A DEVELOPER who has made numerous attempts to build houses on a former sports field in Cowley has been told to call it a day.

Cantay Estates is currently making its fourth attempt to develop the sports pitch in William Morris Close after three previous bids have been rejected.

Its latest attempt involves building seven homes on the parking area rather than on the pitch itself.

But this has been given the cold shoulder by Oxford City Council planning officers who have said the application should be rejected.

City planning officer Fiona Bartholomew said: “The site retains the potential to help meet the city’s outdoor recreational needs and is not surplus to recreational requirements.

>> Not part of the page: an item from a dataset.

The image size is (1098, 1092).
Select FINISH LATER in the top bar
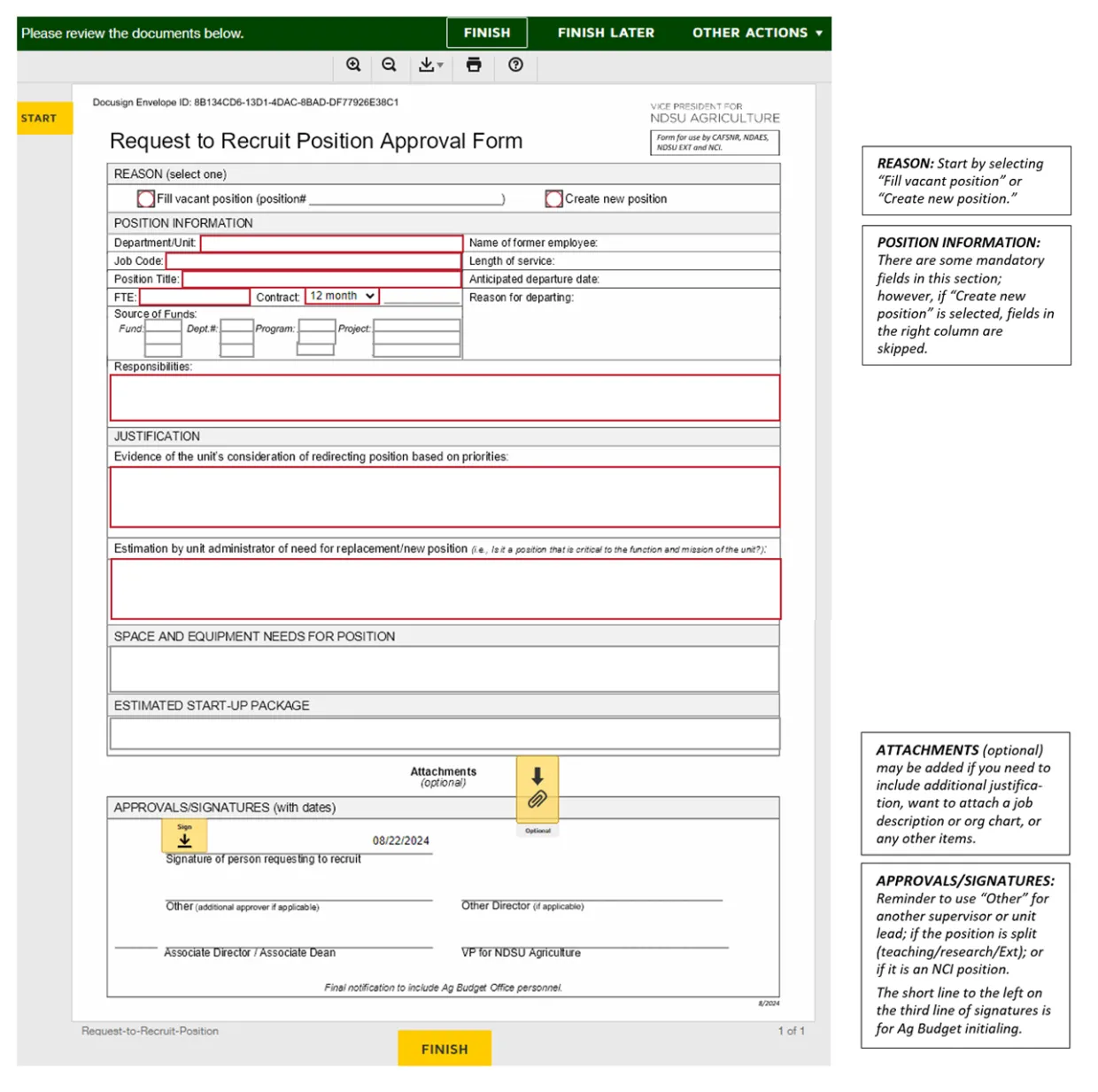coord(606,32)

No replacement recreational facilities are proposed.

“It is not essential to develop housing on this site to meet housing land availability requirements, and there are no other mitigating or balancing reasons why housing should be developed on this site.”

A final decision will be made by the east area planning committee when it meets on Wednesday.

Ahead of the meeting, city councillor for Cowley Marsh Saj Malik said that the land should be offered up to the nearby school or local sports clubs.

He said: “If the sports pitch was up for grabs I am sure many people would come forward.

“These plans have no support whatsoever.

“The developer knew that the city council wouldn’t want to see the site developed but they bought the land and took a risk.

“This latest planning application is a sign of desperation.”

Judith Harley, of the Old Temple Cowley Residents Association, said: “Although the land considered for this development is brownfield (the existing car park) it is still identified as protected open space in the local plan.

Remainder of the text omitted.